▶ [Stated goal]:
Print, unchanged, the rows below from the line containing "Task: Click the brand name SLACK in its row" to the line containing "Action: (x=344, y=161)", both lines included, and omit the pictures.

▶ [Supplied information]:
↓↓↓

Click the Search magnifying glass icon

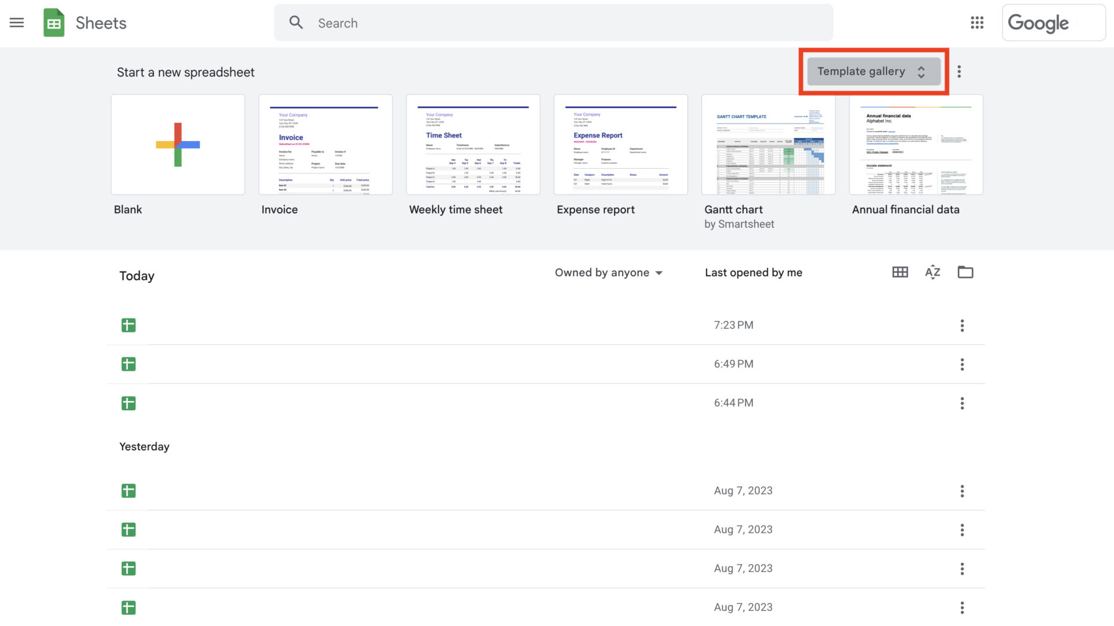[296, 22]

↑↑↑
↓↓↓

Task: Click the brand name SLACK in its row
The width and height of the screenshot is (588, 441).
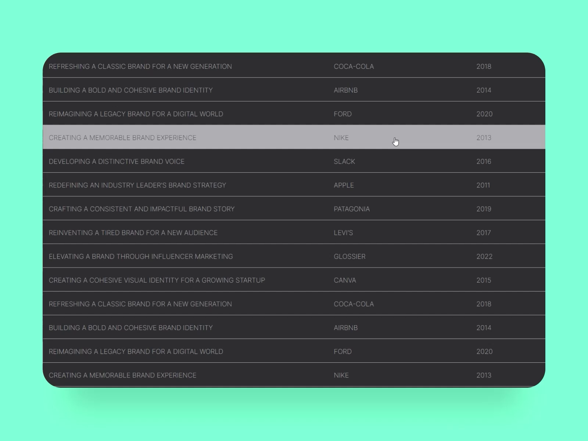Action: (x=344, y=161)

↑↑↑

▶ [Finished task]:
Task: Click the brand name SLACK in its row
The width and height of the screenshot is (588, 441).
Action: (x=344, y=161)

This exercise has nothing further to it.